Source records:
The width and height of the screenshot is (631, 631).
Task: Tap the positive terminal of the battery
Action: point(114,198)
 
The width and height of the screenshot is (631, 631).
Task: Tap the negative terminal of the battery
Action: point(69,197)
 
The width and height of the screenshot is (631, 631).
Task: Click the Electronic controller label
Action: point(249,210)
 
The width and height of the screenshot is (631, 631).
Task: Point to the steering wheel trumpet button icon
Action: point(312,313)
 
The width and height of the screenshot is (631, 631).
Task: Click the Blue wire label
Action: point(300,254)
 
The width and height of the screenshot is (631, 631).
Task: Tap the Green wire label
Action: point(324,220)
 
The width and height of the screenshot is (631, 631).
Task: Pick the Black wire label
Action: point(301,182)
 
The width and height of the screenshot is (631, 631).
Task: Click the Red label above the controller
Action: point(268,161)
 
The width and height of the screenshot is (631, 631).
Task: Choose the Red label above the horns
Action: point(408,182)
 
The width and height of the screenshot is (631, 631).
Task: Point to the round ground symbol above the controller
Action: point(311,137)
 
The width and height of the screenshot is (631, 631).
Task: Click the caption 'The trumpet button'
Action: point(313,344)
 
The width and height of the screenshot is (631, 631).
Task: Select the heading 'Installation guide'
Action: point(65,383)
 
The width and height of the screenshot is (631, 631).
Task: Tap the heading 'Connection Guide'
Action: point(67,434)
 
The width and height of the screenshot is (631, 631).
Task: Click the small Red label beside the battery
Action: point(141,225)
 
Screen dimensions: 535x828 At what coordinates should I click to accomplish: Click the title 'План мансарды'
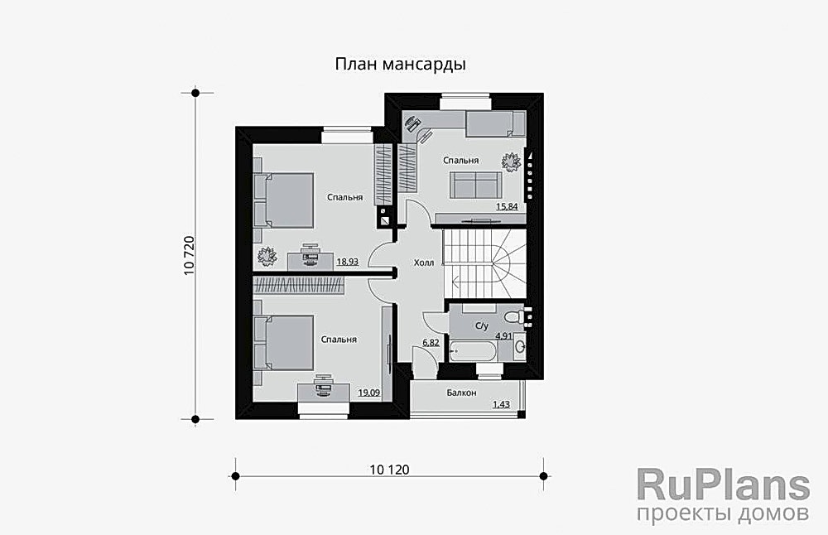point(400,65)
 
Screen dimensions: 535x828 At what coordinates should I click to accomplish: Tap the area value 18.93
point(347,262)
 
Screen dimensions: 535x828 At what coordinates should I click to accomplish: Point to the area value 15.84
point(507,206)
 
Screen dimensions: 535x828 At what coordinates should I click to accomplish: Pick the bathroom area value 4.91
point(503,336)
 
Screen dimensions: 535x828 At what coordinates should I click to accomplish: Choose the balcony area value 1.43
point(501,404)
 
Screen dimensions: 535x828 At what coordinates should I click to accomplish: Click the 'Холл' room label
point(423,263)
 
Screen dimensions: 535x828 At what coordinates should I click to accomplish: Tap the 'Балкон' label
point(460,393)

Aim of the task: Copy these entries word for word, omitting the pictures.

Task output:
The width and height of the screenshot is (631, 631).
Task: Tap the positive terminal of the battery
Action: point(114,198)
 
The width and height of the screenshot is (631, 631).
Task: Tap the negative terminal of the battery
Action: point(69,197)
 
The width and height of the screenshot is (631, 631).
Task: Click the Electronic controller label
Action: point(249,210)
 
The width and height of the screenshot is (631, 631).
Task: Point to the steering wheel trumpet button icon
Action: point(312,313)
 
The width and height of the screenshot is (631, 631).
Task: Click the Blue wire label
Action: point(300,254)
 
The width and height of the screenshot is (631, 631).
Task: Tap the Green wire label
Action: point(324,220)
 
The width and height of the screenshot is (631, 631).
Task: Pick the Black wire label
Action: point(301,182)
 
The width and height of the screenshot is (631, 631).
Task: Click the Red label above the controller
Action: point(268,161)
 
The width and height of the screenshot is (631, 631).
Task: Choose the Red label above the horns
Action: point(408,182)
 
The width and height of the screenshot is (631, 631).
Task: Point to the round ground symbol above the controller
Action: point(311,137)
 
The width and height of the screenshot is (631, 631).
Task: Click the caption 'The trumpet button'
Action: point(313,344)
 
The width and height of the screenshot is (631, 631).
Task: Select the heading 'Installation guide'
Action: point(65,383)
 
The width and height of the screenshot is (631, 631).
Task: Tap the heading 'Connection Guide'
Action: point(67,434)
 
The width and height of the screenshot is (631, 631).
Task: Click the small Red label beside the battery
Action: point(141,225)
 
Screen dimensions: 535x828 At what coordinates should I click to accomplish: Click the title 'План мансарды'
point(400,65)
 
Screen dimensions: 535x828 At what coordinates should I click to accomplish: Tap the area value 18.93
point(347,262)
 
Screen dimensions: 535x828 At what coordinates should I click to accomplish: Point to the area value 15.84
point(507,206)
 
Screen dimensions: 535x828 At what coordinates should I click to accomplish: Pick the bathroom area value 4.91
point(503,336)
 
Screen dimensions: 535x828 At what coordinates should I click to accomplish: Choose the balcony area value 1.43
point(501,404)
 
Screen dimensions: 535x828 At what coordinates should I click to accomplish: Click the 'Холл' room label
point(423,263)
 
Screen dimensions: 535x828 At what coordinates should I click to accomplish: Tap the 'Балкон' label
point(460,393)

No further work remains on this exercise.